(Assigned task): Reproduce every entry that follows word for word, but omit the images.

↓↓↓

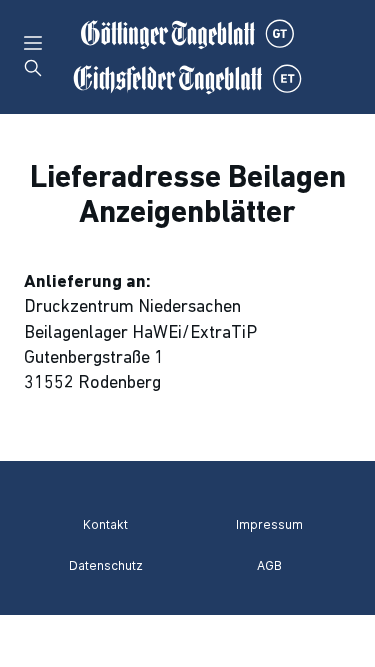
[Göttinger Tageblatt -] (187, 57)
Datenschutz (106, 565)
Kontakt (105, 524)
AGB (269, 565)
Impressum (269, 524)
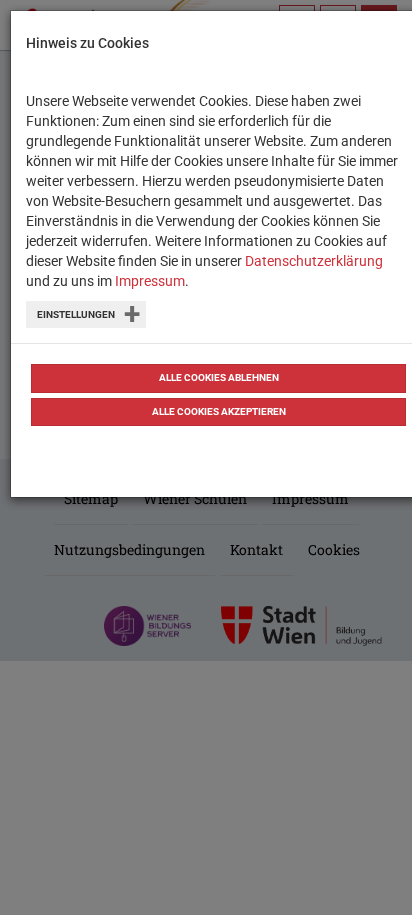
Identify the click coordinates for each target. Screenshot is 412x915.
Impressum (150, 281)
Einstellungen (76, 314)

↑↑↑

(Response box):
[Göttinger Tageblatt -] (187, 57)
Datenschutz (106, 565)
Kontakt (105, 524)
AGB (269, 565)
Impressum (269, 524)
Identify the click coordinates for each target. Screenshot is 412x915.
Impressum (150, 281)
Einstellungen (76, 314)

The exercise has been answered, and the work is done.